§ Study text:
The GenAI Job Reentry Dilemma
(draft) It's a serious game of musical chairs.
Pretend for a moment that you have a normal job, whatever that means to you. Half of your job description involves tasks you think of as drudge work, from consolidating spreadsheets to requesting information from different branches, issuing reports nobody seems to read, and other such activities.
Even though GenAI Automates Tasks, Not Jobs, the jobs still fall.
The GenAI-Jobs-Education Trilemma
Here's the crux:
- GenAI automates a cluster of tasks that comprise a job category.
- That job category vanishes as a desirable human goal.
- Pretty soon, everyone performing that job category has to find something else to do, hopefully something that will match or surpass their old salary.
- Retraining takes time. Adjacent job categories may be simple to shift to, but others may require several years of training and qualifying.
- Meanwhile, GenAI (wielded by humans, of course) is busy automating other job categories. Nobody really knows which will tumble, when.
- Aim wrong when you start to retrain, and you'll have to start over.

§ Recorded data:

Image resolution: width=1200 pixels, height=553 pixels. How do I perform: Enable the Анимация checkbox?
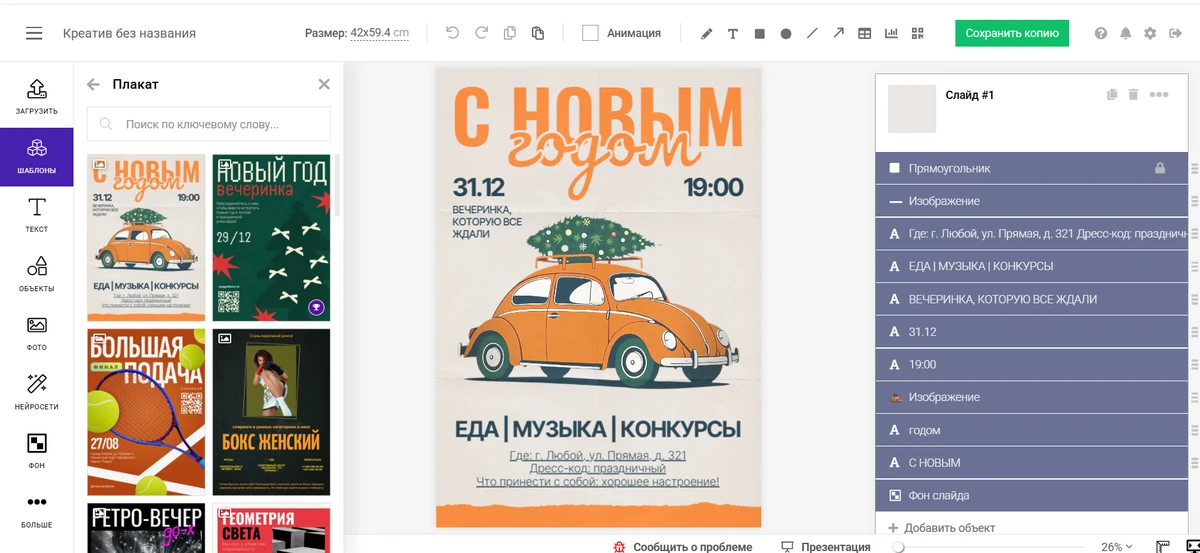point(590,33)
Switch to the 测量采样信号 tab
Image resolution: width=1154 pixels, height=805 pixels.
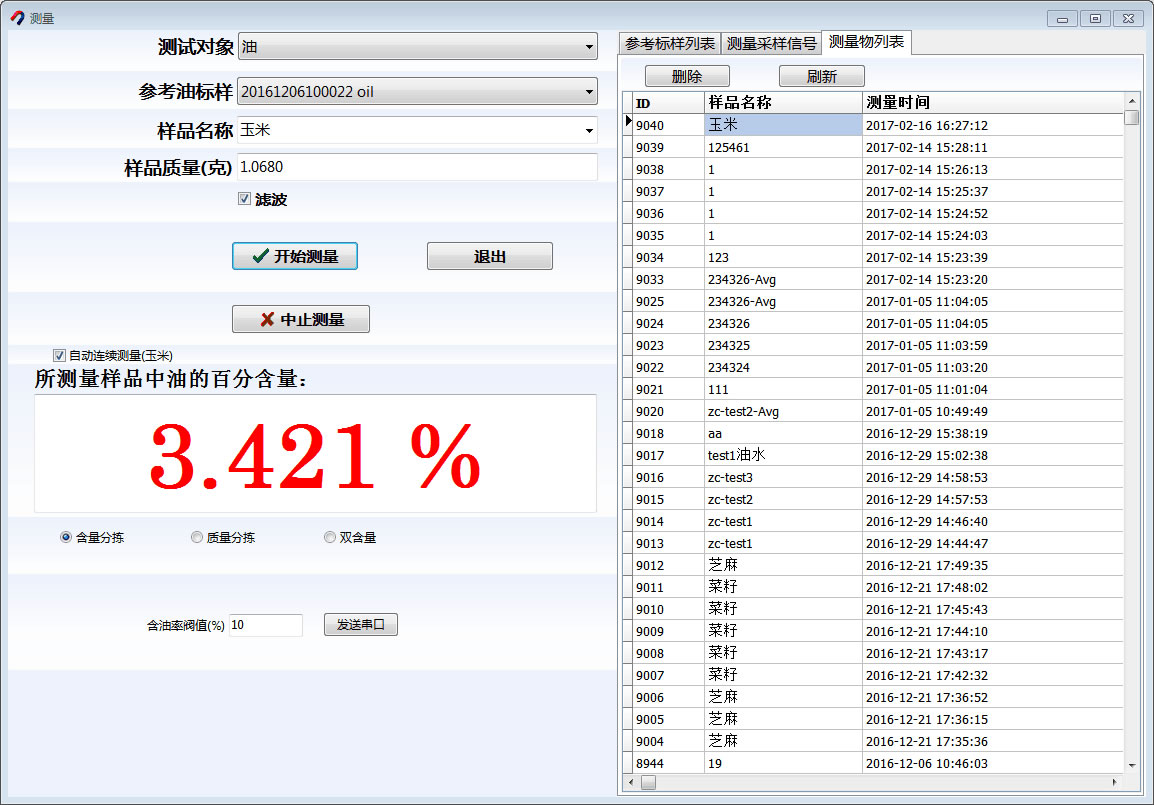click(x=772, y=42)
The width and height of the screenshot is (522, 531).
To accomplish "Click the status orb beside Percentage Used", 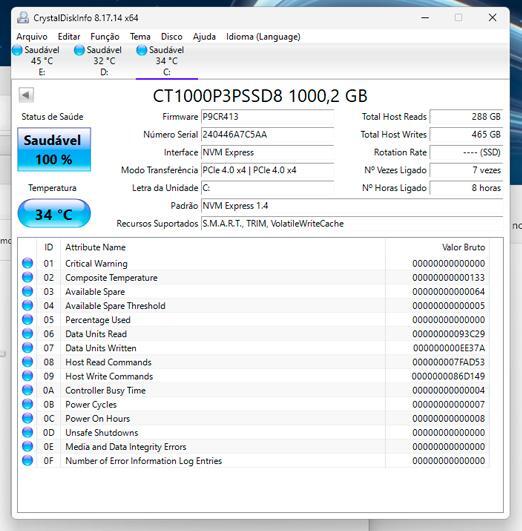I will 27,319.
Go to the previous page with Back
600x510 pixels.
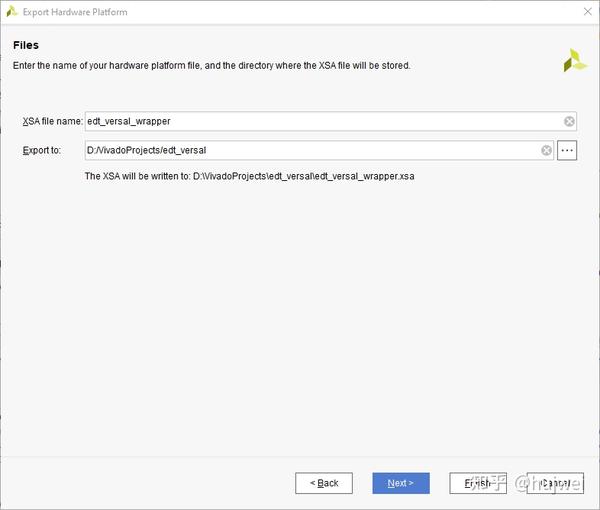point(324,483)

...

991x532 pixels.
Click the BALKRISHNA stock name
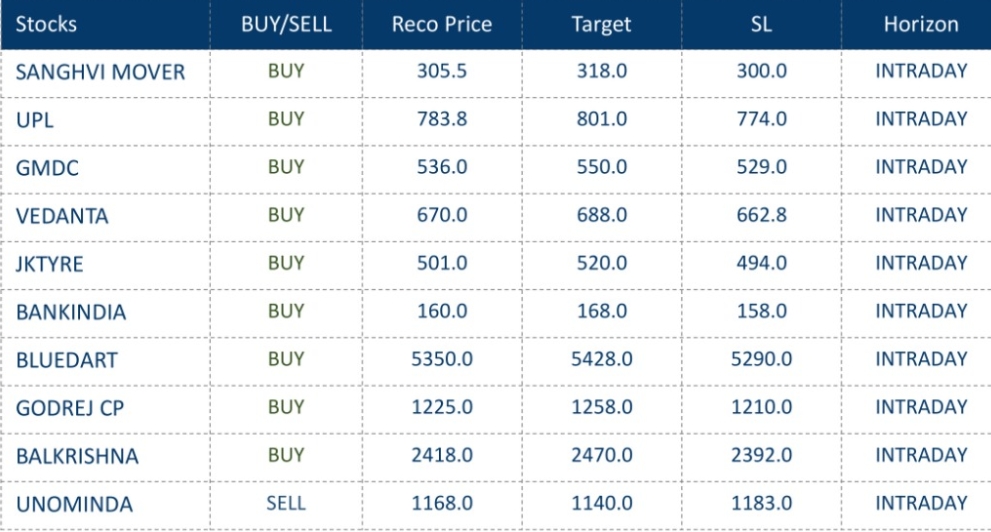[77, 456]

§ Tasks to carry out:
a – Copy the part of the GenAI job reentry draft that starts with the words containing "Pretend for a" and ends with "a job category.".
b – Pick up the GenAI job reentry draft after its last line and keep writing it.
The items have nothing to do with the GenAI job reentry draft.

§ Task answers:
a –
Pretend for a moment that you have a normal job, whatever that means to you. Half of your job description involves tasks you think of as drudge work, from consolidating spreadsheets to requesting information from different branches, issuing reports nobody seems to read, and other such activities.
Even though GenAI Automates Tasks, Not Jobs, the jobs still fall.
The GenAI-Jobs-Education Trilemma
Here's the crux:
- GenAI automates a cluster of tasks that comprise a job category.

b –
I'll guess that most retraining will mean not only learning a new job, but also learning how to use GenAI effectively, which increases the training need and time. Unless GenAI can itself speed the cycle.
To use a lighthearted metaphor, this becomes a global game of Employment Musical Chairs, with the people implementing GenAI doing the chair removal.
Timing is everything.
If the lag time of training is longer than the lag time of the automation cycle, this dynamic will get ugly, quickly.
When your career disappears
Per Aditya Agarwal's article, A Claude Catharsis:
There’s something deeply disorienting about watching the pillars of your professional identity, what you built and how you built it, get reproduced in a weekend by a tool that doesn’t need to eat or sleep.